Читать «Семиосфера» онлайн - страница 117
Юрий Михайлович Лотман
Дерзкая выходка Руссо, декларировавшего высший смысл «нетипичной истины», и ценность Жан-Жака — отдельной уникальной личности — проложили дорогу воссозданию образа человека в романе и портрете последующей эпохи. Эти жанры не аллегоричны (в этом смысле показательны «Салоны» Дидро, настойчиво изгоняющие аллегоризм и утверждающие портретность образа человека в живописи). Они утверждают новый тип художественного сознания: герой одновременно является и неповторимо-единственным и вместе с тем каким-то образом связанным с читателем и зрителем чертами подобия. Рукотворное ведет себя как живое. С этим связана обширная цепь мифологических сюжетов, восходящих по крайней мере к античности, об оживлении рукотворного произведения искусства.
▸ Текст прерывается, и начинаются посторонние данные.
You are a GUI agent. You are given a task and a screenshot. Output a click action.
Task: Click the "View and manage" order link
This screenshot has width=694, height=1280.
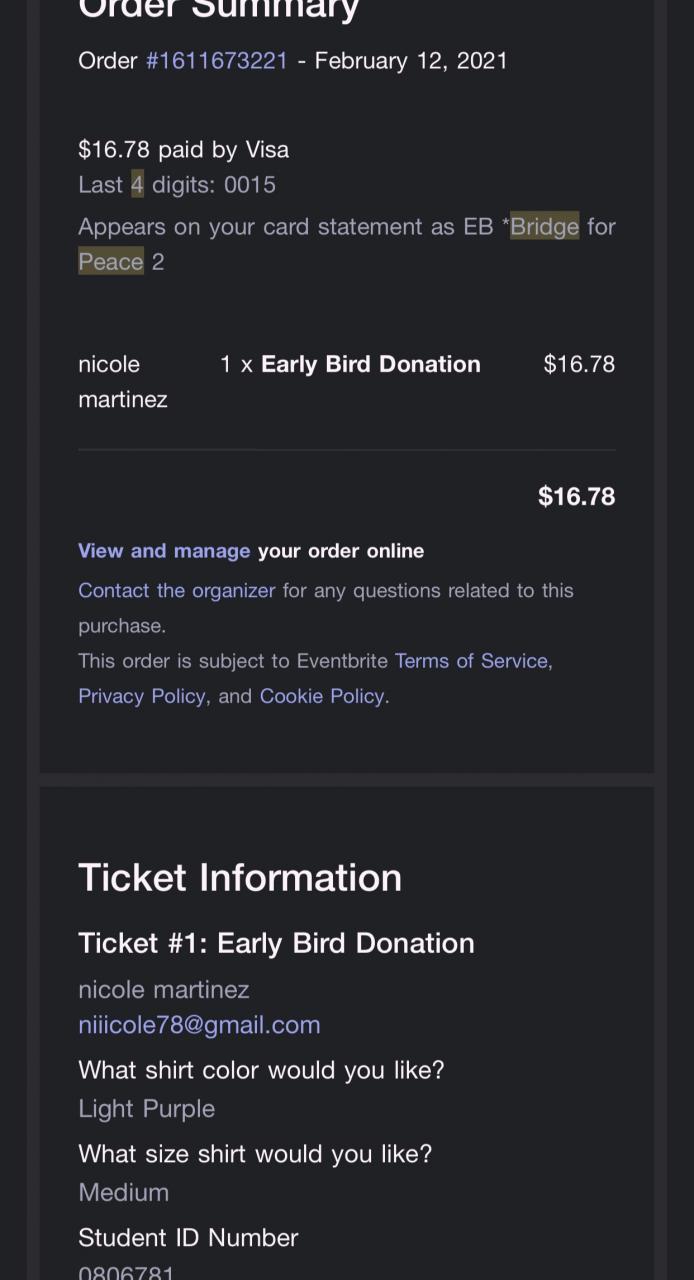click(164, 551)
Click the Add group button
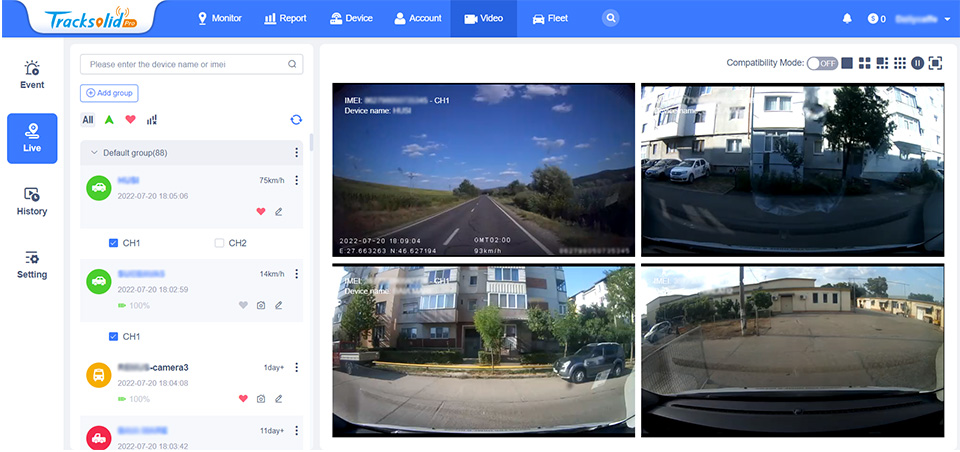Screen dimensions: 960x452 click(110, 93)
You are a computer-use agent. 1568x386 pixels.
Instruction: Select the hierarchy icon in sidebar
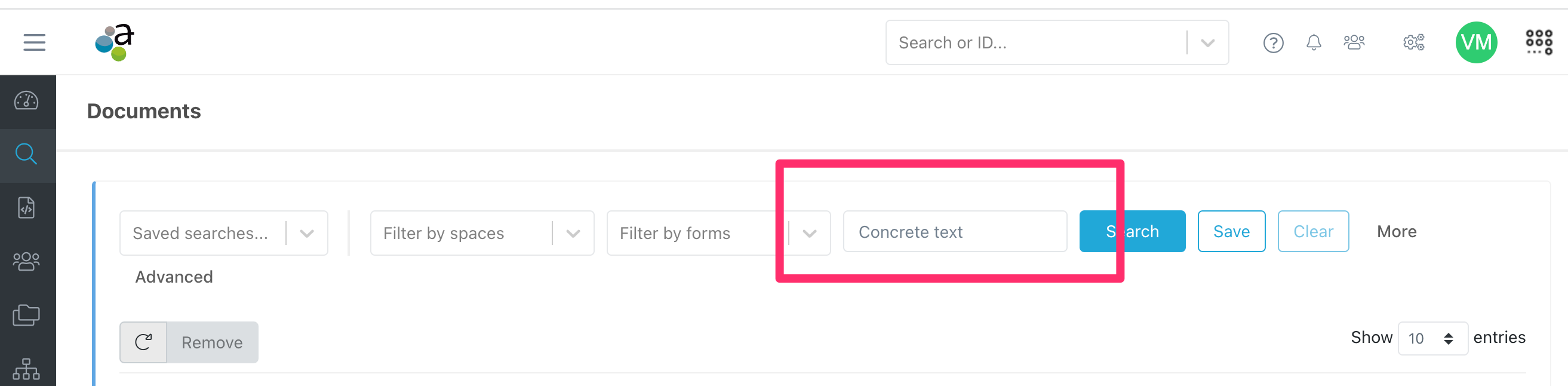click(27, 368)
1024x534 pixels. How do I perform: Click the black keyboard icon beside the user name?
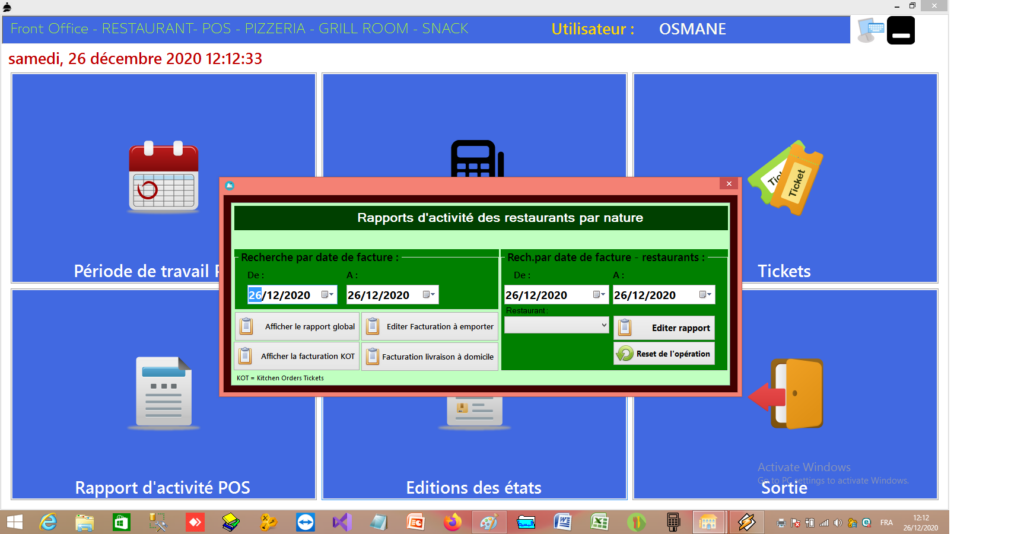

Характерно, что рационалистическое сознание, особенно распространенное в школьной практике, устойчиво стремится истолковать художественный текст однопланово. От того, что темы сочинений былых времен: «Онегин — типичный представитель дворянского общества» — сменились такими, как «Татьяна, русская душою», общая тенденция «выпрямлять противоречия» и сводить многообразие к однозначности не изменилась. Неоднократно приходилось слышать, что, например, усложнение образа Татьяны противоречием, которое вносят в него строки:
Она по-русски плохо знала
<…>
И выражалася с трудом
На языке своем родном… (VI, 63) —
снижает «воспитательное» значение образа.
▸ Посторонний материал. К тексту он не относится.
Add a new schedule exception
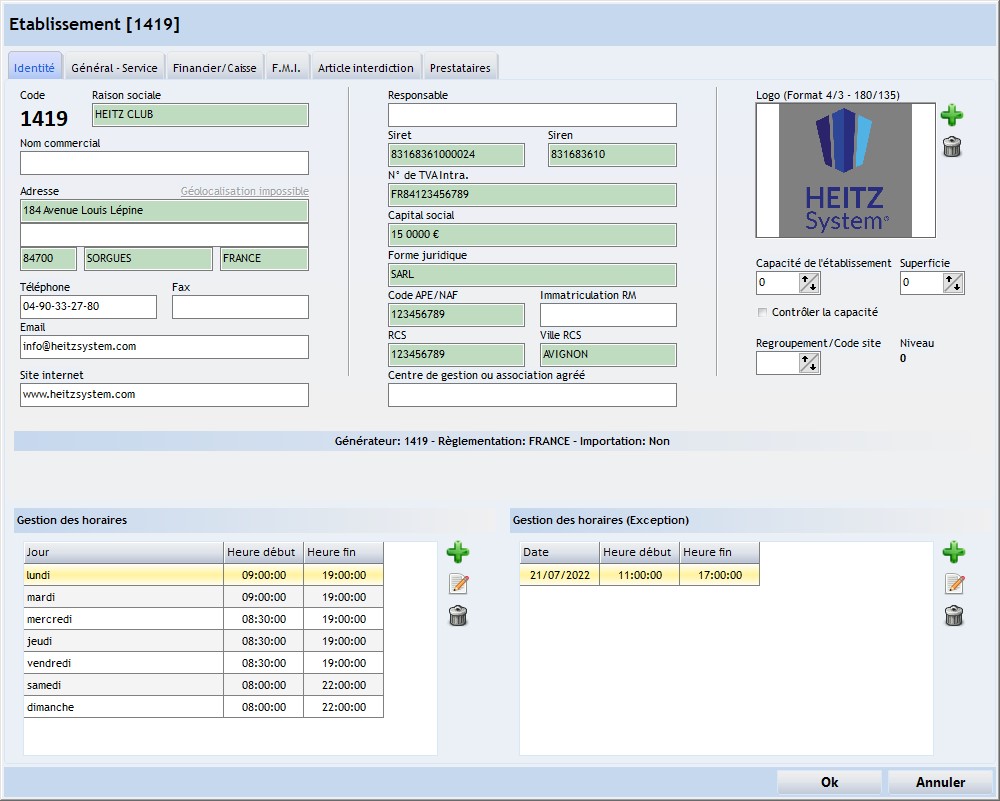[954, 552]
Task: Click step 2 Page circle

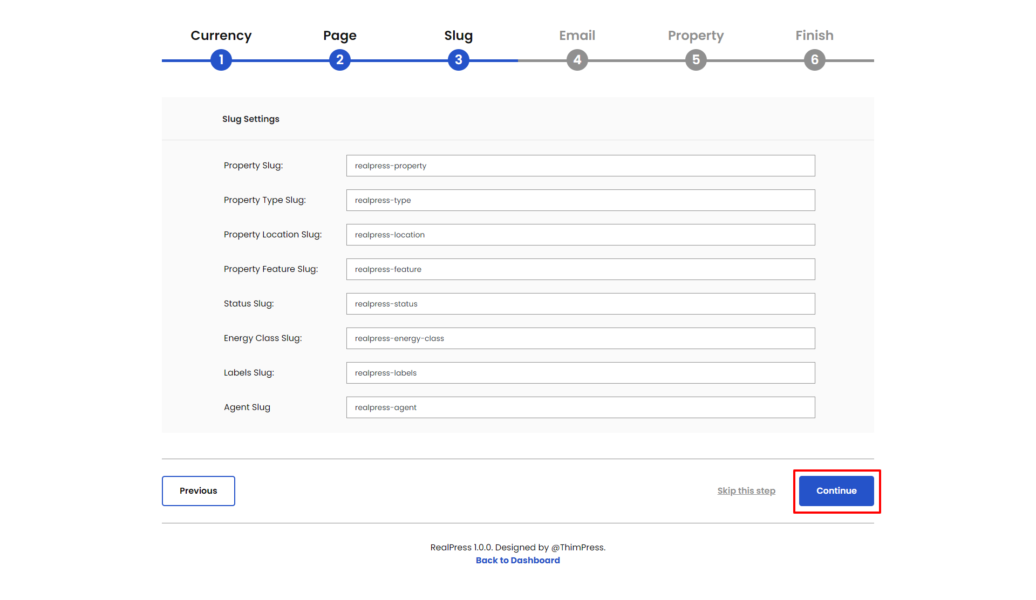Action: point(340,60)
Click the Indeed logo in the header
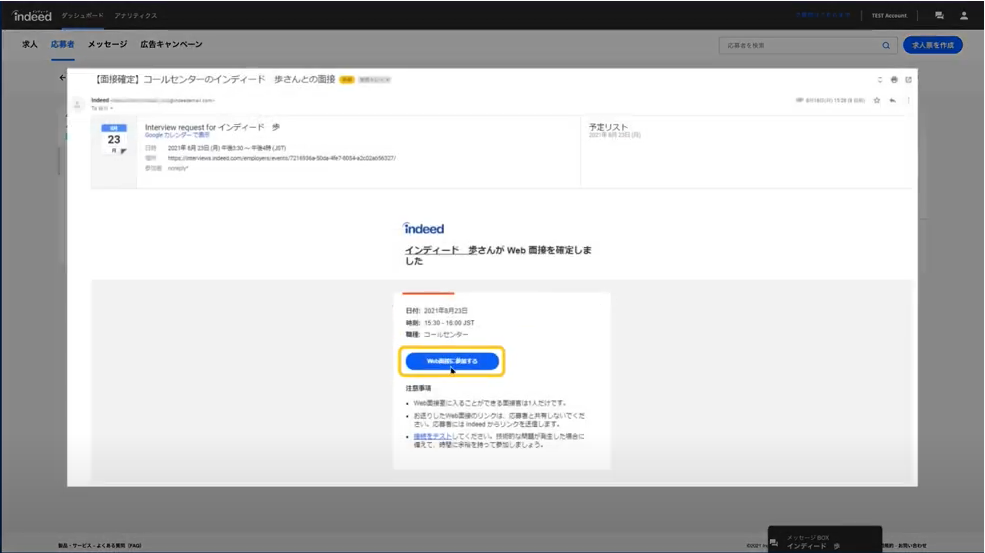This screenshot has height=553, width=985. (x=32, y=16)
Было бы, однако, слишком просто приписать вину школьной практике и свалить все на учителей. Речь должна идти о свойственном искусству противоречии, которое одновременно является его силой и слабостью и не может быть преодолено в принципе, поскольку позволяет художественному тексту оперировать одновременно и собственными, и нарицательными именами.
1 См. наст. изд., с. 37.
Феномен искусства
Трансформация, которую переживает реальный момент взрыва, будучи пропущен через решетку моделирующего сознания, превращая случайное в закономерное, еще не завершает процесс сознания. В механизм включается память, которая позволяет вновь вернуться к моменту, предшествовавшему взрыву, и еще раз, уже ретроспективно, разыграть весь процесс. Теперь в сознании будет как бы три пласта: момент первичного взрыва, момент его редактирования в механизмах сознания и момент нового удвоения их уже в структуре памяти. Последний пласт представляет собой основу механизма искусства.
Позитивистская философия XIX в., с одной стороны, и гегельянская эстетика, с другой, утвердили в нашем сознании представление об искусстве как отражении действительности. Одновременно разнообразные неоромантические (символистские и декадентские) представления широко распространили взгляд на искусство как на нечто противоположное жизни. Противопоставление это воплощалось в антитезе свободы творчества и рабства действительности. Оба воззрения не могут быть названы ни истинными, ни ложными. Они изолируют и доводят до невозможного в жизни максимума те тенденции, которые в реальном искусстве нераздельно взаимосвязаны.